Today, as Cesarean Awareness Month continues, the Canadian Institute for Health Information (CIHI) released data examining the number of babies born by cesarean in Canada. Cesarean surgery is the most common inpatient surgical procedure in Canada, similar to the United States. 28.2% of all Canadian births were cesarean births in 2016-2017. For comparison, the USA's cesarean rate is 31.9%. While the USA's rate is creeping down ever so slowly, the Canadian cesarean rate in the most recent year is up from the year before.
Interestingly, the cesarean rate amongst Canada's provinces and territories has a large variation. British Columbia, the most western province has the highest rate of cesarean births at 35.3%. Within the BC province, Metro Vancouver's Fraser Health region, at close to 40%. The Northwest Territories has the lowest rate at 18.5%. The Northwest Territories is a vast and sparsely populated place, and there are limited services available for anything but healthy low-risk births. Higher risk parents are flown out to a tertiary care facility to receive maternity care services.
Maternal-infant health researchers are concerned about the rising cesarean rate and the variations between provinces. Additionally, there are questions about what is creating the variations between facilities within a single province. Prevention of the primary cesarean plays a critical role in reducing further complications when subsequent pregnancies occur. In general, the overall state of maternity care, including maternal mortality and morbidity, preterm births and other indicators demonstrate that Canada is doing much better than her neighbor to the south, the USA, on all accounts. Midwifery care is an integrated option for consumers in Canada and registered midwives can follow their clients to the hospital for continuity of care if a transfer is needed for a planned out of hospital birth.

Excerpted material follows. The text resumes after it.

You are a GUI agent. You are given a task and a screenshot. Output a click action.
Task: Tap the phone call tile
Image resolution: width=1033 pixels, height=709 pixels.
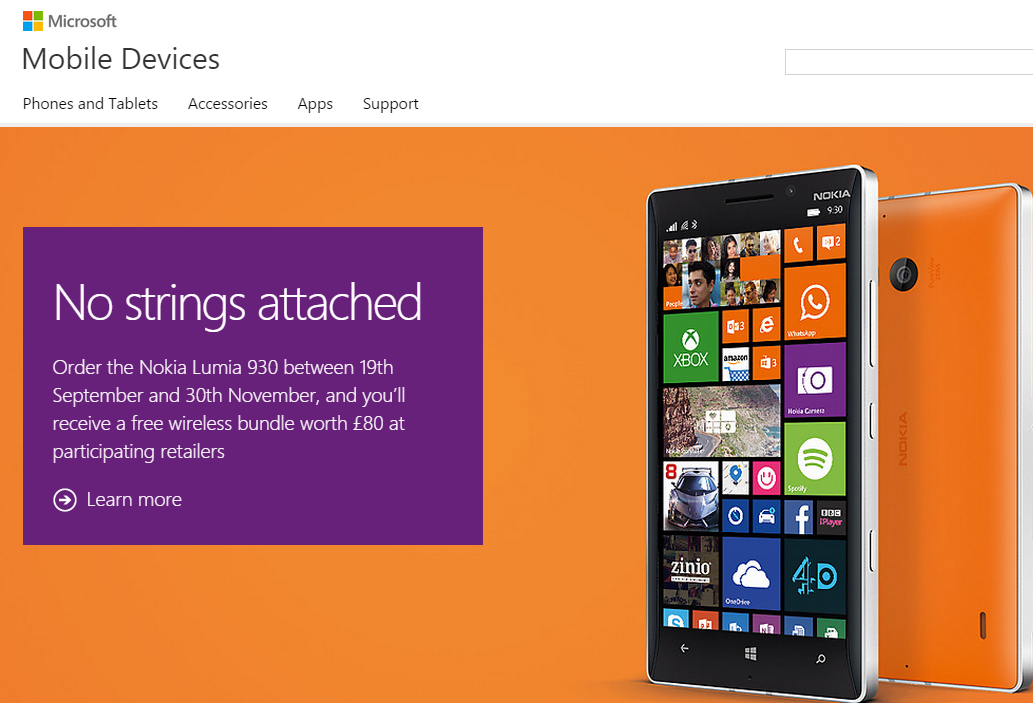click(x=798, y=245)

As the cesarean rate has increased, the number of babies born by either vacuum or forceps has also been declining. 13.0% of all Canadian babies were born with the assistance of vacuum or forceps in 2016-17. The rate has been declining for at least the past 10 years. A very useful "QuickStats" tool is available for digging deeper into different birth statistics (and other non-maternity health stats as well) broken down by province in Canada. I encourage you to poke around and play with the data and compare and contrast the differences amongst various indicators. No one is pleased with the current cesarean birth rate and a deeper examination is required to determine what is driving it and how the number of babies delivered by cesarean can be reduced.